Dans la moitié supérieure de la composition, la Vierge tient l'enfant Jésus dans ses bras : il regarde la terre tendrement, mi-interrogateur, mi-compatissant. Dans un grand froufrou d'ailes et de drapés, deux anges enlacés semblent dégringoler du ciel, comme pour montrer que par les actes de miséricorde des croyants, Dieu se penche sur la terre.

À gauche de la composition, un vieillard passe sa tête à travers les barreaux d'une geôle pour téter le sein tendu d'une jeune femme qui détourne le regard. C'est la scène dite de la « charité romaine », racontée par des auteurs de l'Antiquité classique comme Valère Maxime ou Pline l'Ancien. Une jeune fille du nom de Péro aurait nourri de cette façon son père, Mycon, condamné à mourir de faim en prison. Caravage fait d'une pierre deux coups : cette histoire illustre à la fois le don de nourriture aux affamés et la visite aux prisonniers. 

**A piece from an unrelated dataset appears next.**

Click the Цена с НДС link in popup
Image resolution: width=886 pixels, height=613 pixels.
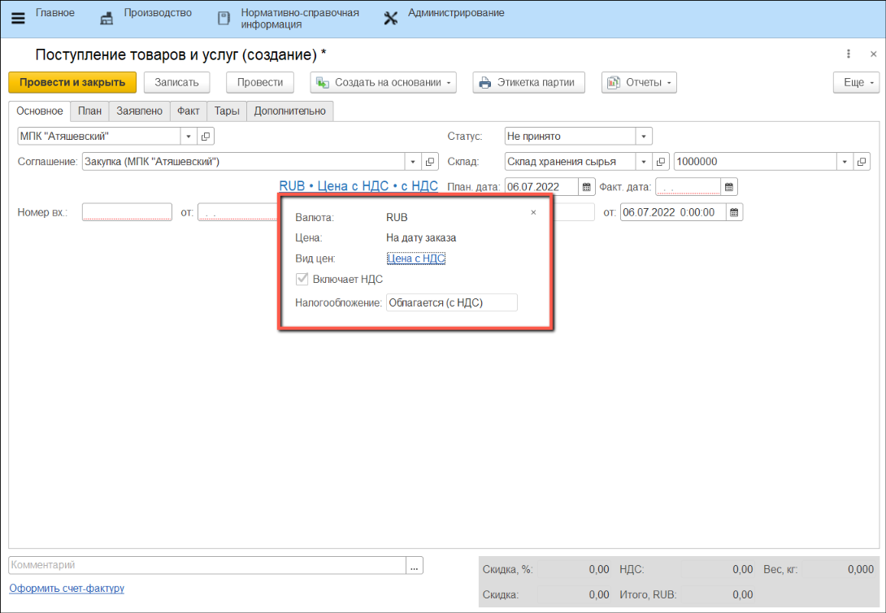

Derrière, ces deux personnages, un homme en surplis — sans doute un prêtre — tient une torche d'une main, un linceul de l'autre. Aidé d'un autre homme, il semble faire entrer chez lui un cadavre dont on ne voit que les pieds (chose inhabituelle chez Caravage, ils sont propres !), mis en valeur par les jeux de lumière. C'est au commandement « enterrer les morts » qu'obéissent ainsi les deux hommes. 

Au centre du tableau, un jeune homme bien mis regarde avec sollicitude un personnage à demi-nu qui semble mal en point ; il esquisse le geste de déchirer son manteau, faisant écho à un épisode de la vie de saint Martin de Tours. Le Caravage illustre ainsi deux œuvres de miséricorde : visiter les malades et vêtir ceux qui sont nus. 

À droite, au second plan, un homme guide un pèlerin, reconnaissable à son chapeau orné d'une coquille de Compostelle ; on reconnaît ici l'hospitalité due à l'étranger.

Enfin, le dernier personnage buvant dans une mâchoire d'âne évoque un épisode de la vie de Samson (Jg 15), rappelant une dernière œuvre de miséricorde : donner à boire aux assoiffés.